━━ MATERIAL ━━

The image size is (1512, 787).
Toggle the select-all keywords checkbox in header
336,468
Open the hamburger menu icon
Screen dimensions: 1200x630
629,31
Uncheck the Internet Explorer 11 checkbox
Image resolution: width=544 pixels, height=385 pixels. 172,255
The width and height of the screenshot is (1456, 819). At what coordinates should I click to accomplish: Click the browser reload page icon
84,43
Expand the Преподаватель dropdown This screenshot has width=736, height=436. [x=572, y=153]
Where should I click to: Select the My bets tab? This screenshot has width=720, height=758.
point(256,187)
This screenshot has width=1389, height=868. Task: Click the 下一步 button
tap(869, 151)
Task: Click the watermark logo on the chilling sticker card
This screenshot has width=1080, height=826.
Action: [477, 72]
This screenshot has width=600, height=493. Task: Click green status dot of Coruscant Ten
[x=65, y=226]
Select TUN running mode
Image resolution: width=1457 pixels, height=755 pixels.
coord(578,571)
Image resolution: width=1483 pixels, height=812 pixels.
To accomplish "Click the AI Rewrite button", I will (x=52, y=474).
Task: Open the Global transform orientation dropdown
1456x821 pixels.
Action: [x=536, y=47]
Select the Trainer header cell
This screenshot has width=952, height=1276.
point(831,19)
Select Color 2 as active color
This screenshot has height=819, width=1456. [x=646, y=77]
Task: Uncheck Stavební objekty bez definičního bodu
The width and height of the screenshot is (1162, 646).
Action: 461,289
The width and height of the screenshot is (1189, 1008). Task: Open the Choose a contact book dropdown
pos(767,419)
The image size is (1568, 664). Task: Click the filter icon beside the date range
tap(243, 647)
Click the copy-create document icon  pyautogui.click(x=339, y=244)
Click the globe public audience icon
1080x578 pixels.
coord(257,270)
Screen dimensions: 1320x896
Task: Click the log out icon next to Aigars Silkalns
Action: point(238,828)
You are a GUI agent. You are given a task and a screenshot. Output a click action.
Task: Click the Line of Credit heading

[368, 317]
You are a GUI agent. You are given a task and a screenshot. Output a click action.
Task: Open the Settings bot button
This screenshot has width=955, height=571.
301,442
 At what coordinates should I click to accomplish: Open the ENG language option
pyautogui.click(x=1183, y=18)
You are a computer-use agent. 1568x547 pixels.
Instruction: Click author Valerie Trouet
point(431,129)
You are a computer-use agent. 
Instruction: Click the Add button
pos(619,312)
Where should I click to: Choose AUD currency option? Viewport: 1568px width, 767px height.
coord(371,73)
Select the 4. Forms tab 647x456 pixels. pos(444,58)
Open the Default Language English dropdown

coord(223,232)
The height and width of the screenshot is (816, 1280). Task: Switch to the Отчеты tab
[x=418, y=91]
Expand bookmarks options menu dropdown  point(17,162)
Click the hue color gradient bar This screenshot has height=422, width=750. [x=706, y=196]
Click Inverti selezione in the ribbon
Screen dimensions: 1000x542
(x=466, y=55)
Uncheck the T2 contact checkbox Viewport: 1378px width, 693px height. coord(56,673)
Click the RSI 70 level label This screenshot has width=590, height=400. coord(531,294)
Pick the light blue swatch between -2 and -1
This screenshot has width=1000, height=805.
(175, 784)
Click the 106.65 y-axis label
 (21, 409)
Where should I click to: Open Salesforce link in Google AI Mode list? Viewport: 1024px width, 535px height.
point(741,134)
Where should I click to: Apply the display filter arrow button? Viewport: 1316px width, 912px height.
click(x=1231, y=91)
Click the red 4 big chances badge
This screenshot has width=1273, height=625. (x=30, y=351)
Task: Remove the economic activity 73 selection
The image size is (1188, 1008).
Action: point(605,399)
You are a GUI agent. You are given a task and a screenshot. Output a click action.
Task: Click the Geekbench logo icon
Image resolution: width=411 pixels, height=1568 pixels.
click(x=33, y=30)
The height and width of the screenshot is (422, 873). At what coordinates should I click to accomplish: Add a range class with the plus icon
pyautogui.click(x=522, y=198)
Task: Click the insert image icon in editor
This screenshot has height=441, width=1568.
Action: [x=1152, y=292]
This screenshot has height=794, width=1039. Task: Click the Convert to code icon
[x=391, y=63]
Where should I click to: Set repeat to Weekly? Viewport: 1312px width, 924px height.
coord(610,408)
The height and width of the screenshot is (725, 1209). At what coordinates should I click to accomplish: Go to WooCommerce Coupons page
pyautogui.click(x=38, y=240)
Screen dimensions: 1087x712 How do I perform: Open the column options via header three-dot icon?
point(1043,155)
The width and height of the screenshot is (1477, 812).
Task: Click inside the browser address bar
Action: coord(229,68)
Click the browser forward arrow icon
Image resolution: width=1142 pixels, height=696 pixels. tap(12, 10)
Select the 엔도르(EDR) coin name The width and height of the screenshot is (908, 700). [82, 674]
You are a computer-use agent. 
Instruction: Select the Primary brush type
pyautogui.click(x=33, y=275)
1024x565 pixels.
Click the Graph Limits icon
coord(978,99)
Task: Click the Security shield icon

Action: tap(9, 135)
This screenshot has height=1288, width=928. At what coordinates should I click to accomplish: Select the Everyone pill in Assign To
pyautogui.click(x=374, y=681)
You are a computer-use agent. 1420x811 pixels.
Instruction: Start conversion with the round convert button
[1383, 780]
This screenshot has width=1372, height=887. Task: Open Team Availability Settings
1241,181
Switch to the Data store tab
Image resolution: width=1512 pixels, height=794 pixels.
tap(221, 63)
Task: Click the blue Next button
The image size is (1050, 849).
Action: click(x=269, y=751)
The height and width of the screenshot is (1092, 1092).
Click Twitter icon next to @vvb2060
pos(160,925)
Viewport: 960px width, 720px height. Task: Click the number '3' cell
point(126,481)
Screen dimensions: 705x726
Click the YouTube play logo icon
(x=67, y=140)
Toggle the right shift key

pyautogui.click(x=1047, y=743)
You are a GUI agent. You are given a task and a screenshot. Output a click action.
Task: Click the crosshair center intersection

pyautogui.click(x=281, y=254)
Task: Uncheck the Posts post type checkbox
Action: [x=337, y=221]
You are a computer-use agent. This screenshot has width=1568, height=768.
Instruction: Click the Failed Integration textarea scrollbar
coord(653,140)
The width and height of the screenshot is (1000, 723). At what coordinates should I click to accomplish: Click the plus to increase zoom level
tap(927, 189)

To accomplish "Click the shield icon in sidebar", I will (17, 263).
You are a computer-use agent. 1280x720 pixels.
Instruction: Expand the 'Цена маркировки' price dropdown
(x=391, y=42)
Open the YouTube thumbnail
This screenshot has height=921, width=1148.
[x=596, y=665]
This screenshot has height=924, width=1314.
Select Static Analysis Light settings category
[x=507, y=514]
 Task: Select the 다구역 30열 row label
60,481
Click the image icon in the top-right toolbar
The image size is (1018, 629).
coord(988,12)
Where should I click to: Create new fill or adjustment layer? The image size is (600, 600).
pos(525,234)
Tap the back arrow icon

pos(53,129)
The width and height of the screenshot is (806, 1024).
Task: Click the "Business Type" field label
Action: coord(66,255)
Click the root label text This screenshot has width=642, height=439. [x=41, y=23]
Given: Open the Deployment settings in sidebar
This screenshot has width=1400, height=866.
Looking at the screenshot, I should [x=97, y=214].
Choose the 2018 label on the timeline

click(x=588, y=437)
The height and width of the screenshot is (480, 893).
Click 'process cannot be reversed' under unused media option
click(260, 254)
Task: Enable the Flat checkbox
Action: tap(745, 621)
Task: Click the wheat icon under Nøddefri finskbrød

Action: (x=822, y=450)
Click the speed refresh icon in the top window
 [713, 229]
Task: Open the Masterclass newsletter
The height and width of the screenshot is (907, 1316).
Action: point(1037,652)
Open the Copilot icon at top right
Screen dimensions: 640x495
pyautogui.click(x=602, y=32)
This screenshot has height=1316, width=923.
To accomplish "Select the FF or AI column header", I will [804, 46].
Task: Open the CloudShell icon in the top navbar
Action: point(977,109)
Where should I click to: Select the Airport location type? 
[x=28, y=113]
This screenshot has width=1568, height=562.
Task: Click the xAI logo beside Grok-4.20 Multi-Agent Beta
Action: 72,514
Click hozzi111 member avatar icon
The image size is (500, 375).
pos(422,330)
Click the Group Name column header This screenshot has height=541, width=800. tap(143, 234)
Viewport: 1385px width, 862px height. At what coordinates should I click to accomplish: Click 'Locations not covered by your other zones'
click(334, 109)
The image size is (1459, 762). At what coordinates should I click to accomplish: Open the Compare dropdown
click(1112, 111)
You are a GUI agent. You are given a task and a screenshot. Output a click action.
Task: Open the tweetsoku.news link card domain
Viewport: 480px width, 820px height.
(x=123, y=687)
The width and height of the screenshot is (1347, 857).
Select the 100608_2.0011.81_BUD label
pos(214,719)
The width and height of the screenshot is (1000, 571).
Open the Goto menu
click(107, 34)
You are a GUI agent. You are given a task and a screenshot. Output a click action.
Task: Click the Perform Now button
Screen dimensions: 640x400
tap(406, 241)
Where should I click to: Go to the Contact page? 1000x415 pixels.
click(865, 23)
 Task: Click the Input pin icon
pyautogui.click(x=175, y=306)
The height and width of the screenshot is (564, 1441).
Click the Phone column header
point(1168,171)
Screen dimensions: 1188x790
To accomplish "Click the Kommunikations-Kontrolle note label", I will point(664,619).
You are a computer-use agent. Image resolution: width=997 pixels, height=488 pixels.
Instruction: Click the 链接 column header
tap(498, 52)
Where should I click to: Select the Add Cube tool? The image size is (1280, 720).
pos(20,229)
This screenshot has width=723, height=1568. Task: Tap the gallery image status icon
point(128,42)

━━━

# SHORT PROBLEM
Can you reproduce, character for character, the lines of the records starting at the one that contains "Task: Uncheck Stavební" and ending at the one that contains "pyautogui.click(x=1183, y=18)", with both of those lines included?

# SOLUTION TO THIS TASK
Task: Uncheck Stavební objekty bez definičního bodu
The width and height of the screenshot is (1162, 646).
Action: 461,289
The width and height of the screenshot is (1189, 1008). Task: Open the Choose a contact book dropdown
pos(767,419)
The image size is (1568, 664). Task: Click the filter icon beside the date range
tap(243, 647)
Click the copy-create document icon  pyautogui.click(x=339, y=244)
Click the globe public audience icon
1080x578 pixels.
coord(257,270)
Screen dimensions: 1320x896
Task: Click the log out icon next to Aigars Silkalns
Action: point(238,828)
You are a GUI agent. You are given a task and a screenshot. Output a click action.
Task: Click the Line of Credit heading

[368, 317]
You are a GUI agent. You are given a task and a screenshot. Output a click action.
Task: Open the Settings bot button
This screenshot has width=955, height=571.
301,442
 At what coordinates should I click to accomplish: Open the ENG language option
pyautogui.click(x=1183, y=18)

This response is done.